Google Drive may have convinced many cloud storage shoppers on the basis of wallet impact, but the search giant faces skepticism and doubt over the privacy of users' data. Announced early this week after years of speculation, Google Drive offers 5GB of free space and up to 16TB of extra storage at rates in some cases just half what rivals like Box charge; however, long-standing unease around Google's privacy policies prompted many to go digging through the cloud service's terms & conditions, with only confusion to be discovered.

Arguably causing most consternation was the section in Google's Terms of Service which details what license the company holds around data you upload to it. Using Google Drive – or, indeed, any other Google service, such as Gmail or the Google+ social network – grants the company "a worldwide license to use, host, store, reproduce, modify, create derivative works (such as those resulting from translations, adaptations or other changes we make so that your content works better with our Services), communicate, publish, publicly perform, publicly display and distribute such content."

Nonetheless, Google is also clear that users "retain ownership of any intellectual property rights that you hold in that content. In short, what belongs to you stays yours." In a statement this week regarding concerns around Google Drive, the company insisted that "Our terms of service enable us to give you the services you want ... so if you decide to share a document with someone, or open it on a different device, you can."

Online trust has become headline news in recent months, with questions around who owns user data and what they do with it prompting government and watchdog attention on firms like Google and Facebook. Google stirred up a hornets' nest with its decision to merge what had previously been multiple privacy documents into a single, overarching policy earlier this year, in the process drawing attention to the fact that it might share data between its services so as to better personalize them for each user.
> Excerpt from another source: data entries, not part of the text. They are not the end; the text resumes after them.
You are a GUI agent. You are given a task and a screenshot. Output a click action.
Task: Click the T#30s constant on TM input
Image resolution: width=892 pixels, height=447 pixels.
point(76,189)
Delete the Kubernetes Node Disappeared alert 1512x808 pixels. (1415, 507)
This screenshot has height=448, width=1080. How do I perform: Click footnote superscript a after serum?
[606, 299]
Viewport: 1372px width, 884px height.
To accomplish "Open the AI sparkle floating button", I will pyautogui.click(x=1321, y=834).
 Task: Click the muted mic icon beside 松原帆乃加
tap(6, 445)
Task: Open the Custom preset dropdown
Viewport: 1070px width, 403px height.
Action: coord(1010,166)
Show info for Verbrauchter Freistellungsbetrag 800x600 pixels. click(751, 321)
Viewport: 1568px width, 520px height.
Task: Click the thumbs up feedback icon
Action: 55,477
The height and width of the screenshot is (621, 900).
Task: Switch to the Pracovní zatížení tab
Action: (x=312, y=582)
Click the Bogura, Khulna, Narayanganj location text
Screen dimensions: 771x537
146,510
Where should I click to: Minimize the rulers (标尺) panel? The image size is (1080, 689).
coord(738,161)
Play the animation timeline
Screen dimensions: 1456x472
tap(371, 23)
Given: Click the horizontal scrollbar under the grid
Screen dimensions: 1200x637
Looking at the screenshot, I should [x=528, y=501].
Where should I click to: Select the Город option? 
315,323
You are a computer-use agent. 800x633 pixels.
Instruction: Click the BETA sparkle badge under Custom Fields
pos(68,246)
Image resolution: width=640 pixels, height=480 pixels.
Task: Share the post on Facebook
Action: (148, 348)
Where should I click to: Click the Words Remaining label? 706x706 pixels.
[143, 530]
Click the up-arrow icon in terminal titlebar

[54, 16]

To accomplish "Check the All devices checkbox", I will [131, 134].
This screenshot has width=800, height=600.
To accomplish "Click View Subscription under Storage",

At the time, Google pointed out that the clause was no different to what was allowed under its previous, separate policies, even taking out adverts to reassure users. However, the furore appeared to be merely postdated from the original conditions, only now being recognized, rather than any more recent changes.

All of the main cloud storage competitors have similar privacy policies, and in the end the decision over which one to use – and which to trust – comes down to how confident in them adhering to them the user is. If potentially having aspects of your cloud data store used to "tailor" your other Google experiences feels uncomfortable, then opting for a different service, although potentially less streamlined than going all-Google, might be a way of settling those concerns.